А с Юлей ему с первого же слова стало удобно — она так потакала его амбициям, настолько была готова быть и не быть с ним, что чувство независимости от нее стало все чаще нуждаться в подтверждении. Каждая их встреча, сама по себе легкая, даже чудесная, не тянула за собой следующую, и оттого, когда Юля исчезала — это случалось очень нередко — баланс тревоги и спокойствия нарушался, а без этого обязательного равновесия разлаживались его отношения и с неодушевленным миром — чашки-плошки то и дело выскальзывали из рук, каждый угол считал своим долгом оставить безобразный синяк на его теле, и с одушевленным — из-за пустяков орал на дочь, которая от этого впадала в столбняк и не могла даже плакать, беззастенчиво использовал Авину преданность и в то же время забывал о ней, когда она, как привязанная, ждала обещанного звонка.

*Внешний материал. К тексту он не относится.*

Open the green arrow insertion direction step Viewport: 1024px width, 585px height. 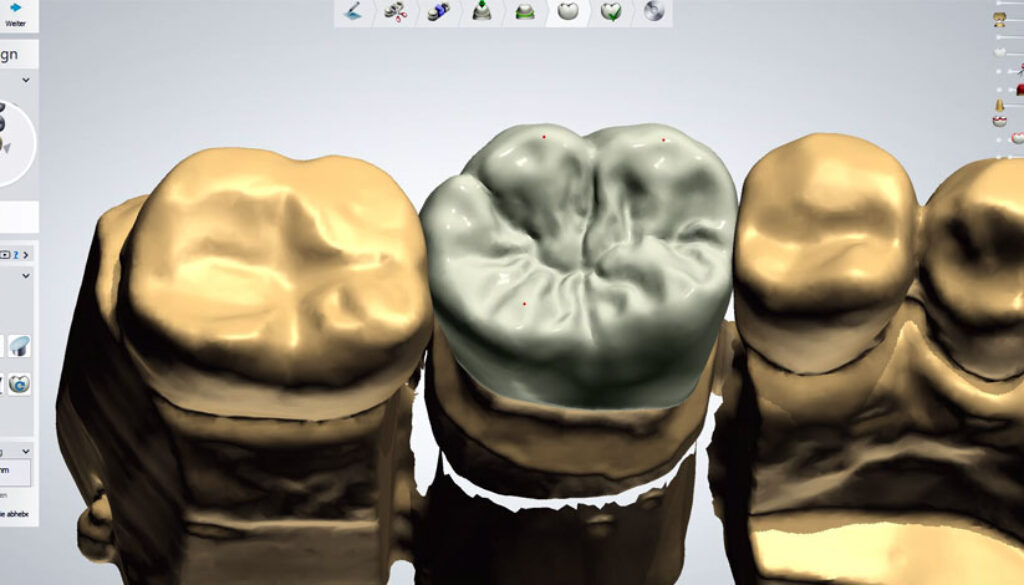(481, 12)
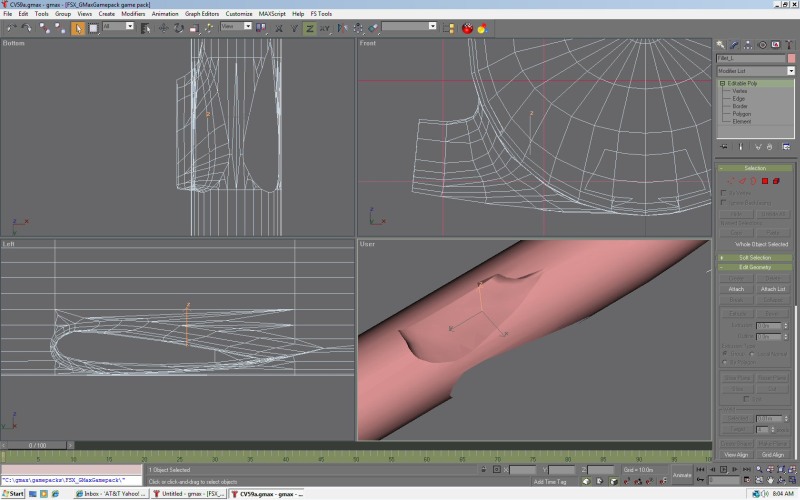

Лишь затихла суета с раздачей и поглощением аэрофлотовского завтрака, Тарас откинул спинку кресла, прижав сидящего сзади, и прикрыл глаза, но в полудрему вмешалось кислое дуновение от шедшей в туалет тетки и мгновенно вернуло ему ночь из детства, когда мать внезапно зажгла лампу под зеленой чашкой абажура и заставила его обнять высокого седого старика с черными бровями и густой седой бородой — отца, актированного из лагеря. Он медленно и тщательно, не забрызгав пол, вымылся прямо в их комнате — чтобы не провоцировать соседей на немедленный донос, — и с тех пор от него пахло лишь одеколоном, самым дорогим.

Родители пошептались и потом молча дожидались, когда заснет высланный из теплой маминой постели их шестилетний отпрыск. И Тарас притворился: поворочавшись с боку на бок, чтоб приноровиться к висячему брезенту, распятому упругими пружинами на алюминиевом остове раскладушки, затаился и дождался пыхтенья толстой перины и ритмичного тяжелого дыхания взрослых. Потом, всякий раз, когда он оставался наедине с жаждущей его женщиной, ему приходилось отгонять от себя это отвратительное видение, что удавалось далеко не всегда. А с себе подобными никакие призраки прошлого его не преследовали.

Отца реабилитировали, даже кафедру ему вернули. Но не жизненные силы: через пять лет после ожидаемого каждый день и все равно внезапного возвращения он скончался, а Тарас, выполняя волю покойного и вопреки своему желанию, поступил на химфак. Стихи и пристрастие к театру, по приговору близких, были немужским занятием.

Исподволь, не сразу эта смерть растворилась в жизни Тараса, и душа отца начала прорастать в его душе. Потеря обернулась приобретением: не боясь агрессивного невежества того времени, они с матерью соблюли все ритуалы — отпевание, девятый день, сороковины и потом каждую годовщину собирали отцовских друзей и коллег под своей крышей.